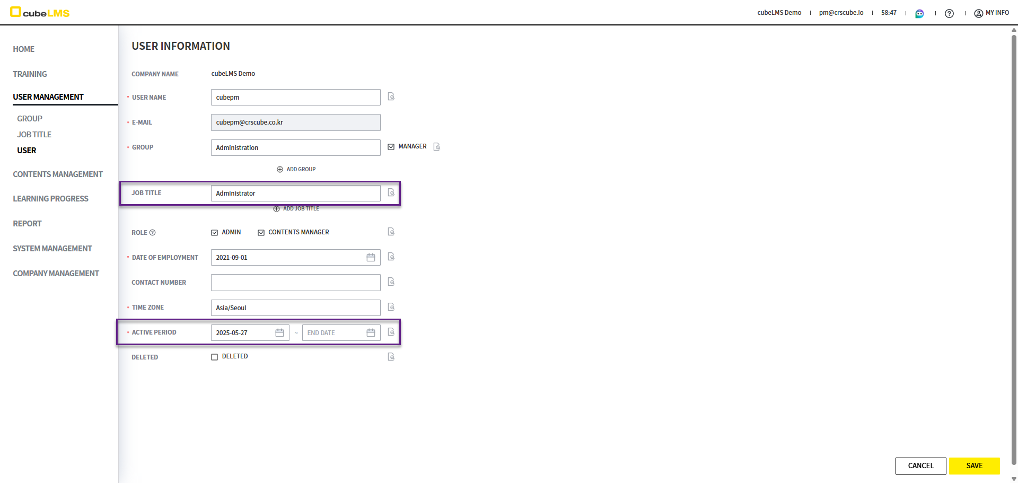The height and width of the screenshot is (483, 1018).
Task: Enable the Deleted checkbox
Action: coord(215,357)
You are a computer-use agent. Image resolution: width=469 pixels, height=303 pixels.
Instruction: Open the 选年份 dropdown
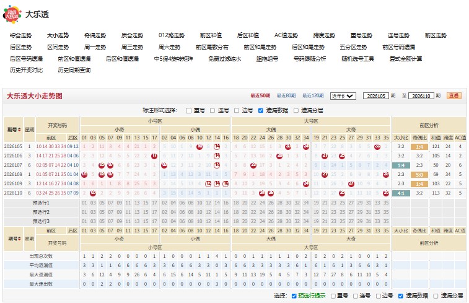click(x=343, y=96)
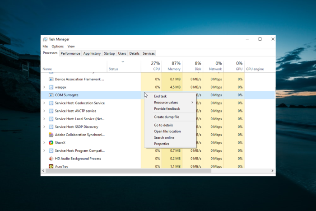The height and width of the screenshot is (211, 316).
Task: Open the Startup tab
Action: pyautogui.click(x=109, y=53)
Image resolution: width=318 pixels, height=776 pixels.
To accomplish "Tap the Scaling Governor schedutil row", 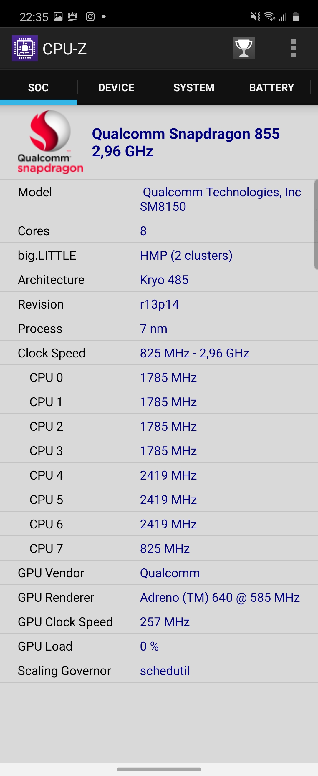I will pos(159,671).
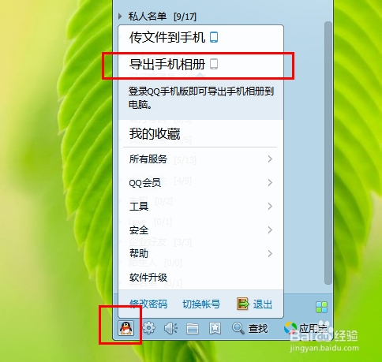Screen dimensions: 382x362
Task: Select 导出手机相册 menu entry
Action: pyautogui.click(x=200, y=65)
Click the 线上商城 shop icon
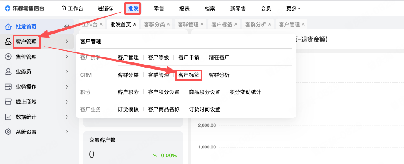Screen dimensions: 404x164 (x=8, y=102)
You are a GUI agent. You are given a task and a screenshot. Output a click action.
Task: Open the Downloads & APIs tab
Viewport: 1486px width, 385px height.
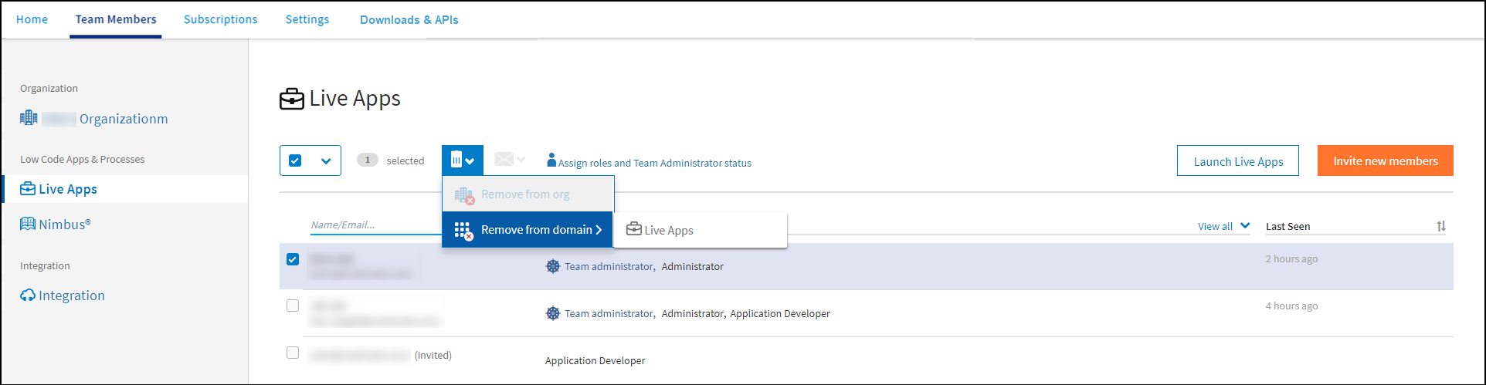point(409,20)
-*-
Pull out every line above that contains the word "agent", and copy each one in full.

You are a computer-use agent. Image resolution: width=469 pixels, height=303 pixels.
You are a GUI agent. You are given a task and a screenshot. Output a click action.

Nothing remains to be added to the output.